Un cadre juridique existant mais sous-exploité
Contrairement à une idée reçue, la France dispose d'outils juridiques pour appréhender les bénéfices réalisés à l'étranger par les entreprises françaises. Le principe de territorialité de l'impôt sur les sociétés pourrait être contourné par des mécanismes comme la taxation des bénéfices mondiaux ou l'application de la règle des prix de transfert. Ces dispositifs permettent de réintégrer dans le calcul de l'impôt dû en France les profits réalisés via des filiales établies dans des pays à fiscalité avantageuse.
Les limites de l'approche actuelle
Cependant, ces mécanismes sont souvent complexes à mettre en œuvre et nécessitent une coopération internationale renforcée. Les entreprises comme TotalEnergies, qui déclarent une partie de leurs bénéfices dans des paradis fiscaux, exploitent les failles du système. L'OCDE a proposé des réformes, mais leur application reste lente. La France pourrait agir unilatéralement en renforçant les contrôles et en élargissant l'assiette de l'impôt sur les sociétés.

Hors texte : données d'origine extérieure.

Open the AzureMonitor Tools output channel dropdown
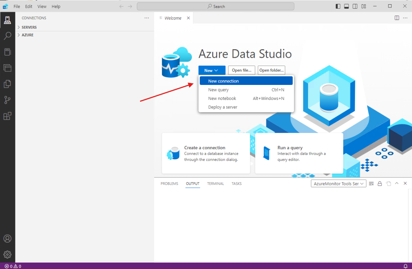This screenshot has height=269, width=412. (x=338, y=183)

Des propositions de réforme
Plusieurs pistes sont avancées par des économistes et des parlementaires :
- Instaurer une taxe complémentaire sur les superprofits, calculée en fonction du chiffre d'affaires mondial et non plus seulement des bénéfices déclarés en France.
- Renforcer les obligations de transparence pour les entreprises, avec un reporting pays par pays rendu public.
- Créer un impôt minimum mondial effectif, comme celui négocié au sein du G20, mais avec des sanctions pour les États qui ne l'appliquent pas.
Ces mesures pourraient rapporter plusieurs milliards d'euros par an, selon les estimations. Mais elles se heurtent à la résistance du monde des affaires et à la complexité technique.
Un enjeu de justice fiscale
Au-delà des aspects techniques, la taxation des superprofits de TotalEnergies soulève un enjeu de justice fiscale. Alors que les ménages subissent l'inflation et la hausse des prix de l'énergie, les profits records des majors pétrolières interrogent. Le débat est particulièrement vif en France, où l'impôt sur les sociétés a été réduit ces dernières années. Une taxation accrue des superprofits pourrait financer la transition énergétique ou des mesures de soutien au pouvoir d'achat.
En conclusion, le cadre juridique français permet déjà, en théorie, de taxer les bénéfices délocalisés. Mais son application effective nécessite une volonté politique forte et une coopération internationale. Le cas de TotalEnergies montre que sans réforme, les superprofits continueront d'échapper en partie à l'impôt.